(SUPPLIED ENTRIES)
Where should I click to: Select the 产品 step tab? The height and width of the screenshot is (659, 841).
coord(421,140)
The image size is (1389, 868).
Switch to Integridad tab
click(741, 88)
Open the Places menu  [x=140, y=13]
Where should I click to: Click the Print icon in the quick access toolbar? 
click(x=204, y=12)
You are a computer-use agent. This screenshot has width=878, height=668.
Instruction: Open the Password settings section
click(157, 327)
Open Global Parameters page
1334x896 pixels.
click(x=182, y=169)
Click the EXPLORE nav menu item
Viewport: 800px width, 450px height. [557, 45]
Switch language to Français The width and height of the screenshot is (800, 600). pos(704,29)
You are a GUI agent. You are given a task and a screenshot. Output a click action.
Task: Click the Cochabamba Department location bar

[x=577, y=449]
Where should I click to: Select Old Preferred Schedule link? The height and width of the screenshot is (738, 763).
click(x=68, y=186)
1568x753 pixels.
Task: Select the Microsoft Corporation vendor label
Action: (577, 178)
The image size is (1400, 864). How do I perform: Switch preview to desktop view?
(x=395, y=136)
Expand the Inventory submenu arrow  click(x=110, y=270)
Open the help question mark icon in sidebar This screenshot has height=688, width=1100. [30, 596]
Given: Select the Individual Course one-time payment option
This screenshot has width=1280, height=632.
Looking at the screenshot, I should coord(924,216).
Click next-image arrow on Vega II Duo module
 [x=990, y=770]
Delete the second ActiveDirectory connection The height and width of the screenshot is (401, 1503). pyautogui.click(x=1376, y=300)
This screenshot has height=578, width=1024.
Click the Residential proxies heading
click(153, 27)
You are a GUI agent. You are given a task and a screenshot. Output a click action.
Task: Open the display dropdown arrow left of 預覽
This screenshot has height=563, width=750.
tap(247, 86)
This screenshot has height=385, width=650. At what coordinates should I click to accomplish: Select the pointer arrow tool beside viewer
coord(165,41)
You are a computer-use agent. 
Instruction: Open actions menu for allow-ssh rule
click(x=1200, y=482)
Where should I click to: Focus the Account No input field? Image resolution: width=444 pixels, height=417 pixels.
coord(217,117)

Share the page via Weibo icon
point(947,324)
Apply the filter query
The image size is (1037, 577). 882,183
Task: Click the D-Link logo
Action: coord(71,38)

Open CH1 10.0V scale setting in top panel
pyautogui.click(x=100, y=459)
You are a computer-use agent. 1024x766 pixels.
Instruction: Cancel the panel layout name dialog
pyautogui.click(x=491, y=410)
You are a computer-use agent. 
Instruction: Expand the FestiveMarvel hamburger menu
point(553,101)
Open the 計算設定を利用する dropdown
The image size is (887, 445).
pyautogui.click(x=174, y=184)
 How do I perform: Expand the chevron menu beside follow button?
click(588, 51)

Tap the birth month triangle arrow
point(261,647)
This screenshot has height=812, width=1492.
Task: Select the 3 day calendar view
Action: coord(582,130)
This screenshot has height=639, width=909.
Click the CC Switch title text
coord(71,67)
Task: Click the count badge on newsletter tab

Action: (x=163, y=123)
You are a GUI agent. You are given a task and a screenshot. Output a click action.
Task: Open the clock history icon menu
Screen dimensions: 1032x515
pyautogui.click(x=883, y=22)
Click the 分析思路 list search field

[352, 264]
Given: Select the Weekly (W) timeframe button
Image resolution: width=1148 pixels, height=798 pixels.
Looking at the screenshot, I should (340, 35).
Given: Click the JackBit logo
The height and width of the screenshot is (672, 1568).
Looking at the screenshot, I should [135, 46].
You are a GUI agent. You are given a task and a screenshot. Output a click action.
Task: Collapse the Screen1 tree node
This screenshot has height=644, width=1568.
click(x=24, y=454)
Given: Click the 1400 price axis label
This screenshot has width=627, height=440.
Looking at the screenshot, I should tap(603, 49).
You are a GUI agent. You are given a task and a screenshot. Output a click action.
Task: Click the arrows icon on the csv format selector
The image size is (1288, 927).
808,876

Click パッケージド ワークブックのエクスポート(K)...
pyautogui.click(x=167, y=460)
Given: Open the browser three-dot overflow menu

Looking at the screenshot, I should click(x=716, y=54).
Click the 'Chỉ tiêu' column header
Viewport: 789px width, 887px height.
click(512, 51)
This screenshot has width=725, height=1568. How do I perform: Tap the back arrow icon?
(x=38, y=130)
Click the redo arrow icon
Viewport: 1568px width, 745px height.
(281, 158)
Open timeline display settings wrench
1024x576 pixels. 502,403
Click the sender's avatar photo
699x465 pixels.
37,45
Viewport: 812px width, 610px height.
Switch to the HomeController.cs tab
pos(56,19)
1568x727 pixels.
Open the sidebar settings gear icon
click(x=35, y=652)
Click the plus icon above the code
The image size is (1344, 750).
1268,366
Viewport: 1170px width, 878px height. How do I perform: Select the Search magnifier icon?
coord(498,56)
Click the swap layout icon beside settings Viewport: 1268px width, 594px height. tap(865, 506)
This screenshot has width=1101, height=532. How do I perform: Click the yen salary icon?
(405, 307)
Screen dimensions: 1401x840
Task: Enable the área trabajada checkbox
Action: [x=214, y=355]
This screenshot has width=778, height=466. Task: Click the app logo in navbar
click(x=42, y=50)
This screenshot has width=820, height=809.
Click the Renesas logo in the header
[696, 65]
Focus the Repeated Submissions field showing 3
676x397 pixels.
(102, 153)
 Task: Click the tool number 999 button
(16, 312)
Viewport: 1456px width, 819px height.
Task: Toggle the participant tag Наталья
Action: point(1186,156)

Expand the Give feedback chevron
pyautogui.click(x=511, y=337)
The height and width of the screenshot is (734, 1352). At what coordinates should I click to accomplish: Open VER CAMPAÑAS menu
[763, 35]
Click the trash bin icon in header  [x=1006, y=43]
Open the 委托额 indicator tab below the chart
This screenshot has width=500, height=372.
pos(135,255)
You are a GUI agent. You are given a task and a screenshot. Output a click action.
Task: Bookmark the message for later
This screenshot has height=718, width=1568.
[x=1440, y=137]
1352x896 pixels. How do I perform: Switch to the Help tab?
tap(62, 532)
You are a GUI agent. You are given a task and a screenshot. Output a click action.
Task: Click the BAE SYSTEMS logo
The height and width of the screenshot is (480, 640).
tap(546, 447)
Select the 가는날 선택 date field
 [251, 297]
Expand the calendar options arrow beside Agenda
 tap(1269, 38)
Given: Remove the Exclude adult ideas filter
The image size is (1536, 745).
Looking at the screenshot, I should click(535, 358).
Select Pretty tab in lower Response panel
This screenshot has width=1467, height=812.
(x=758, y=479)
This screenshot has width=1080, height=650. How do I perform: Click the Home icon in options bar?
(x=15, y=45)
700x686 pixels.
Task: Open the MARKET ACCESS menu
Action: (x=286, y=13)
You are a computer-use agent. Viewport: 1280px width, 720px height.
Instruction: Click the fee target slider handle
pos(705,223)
(End SUPPLIED ENTRIES)
**EXERCISE GOAL**
Look at the records above. Copy every line where the string "dropdown" occurs.

**SOLUTION TO THE EXERCISE**
Task: Open the display dropdown arrow left of 預覽
Open the 計算設定を利用する dropdown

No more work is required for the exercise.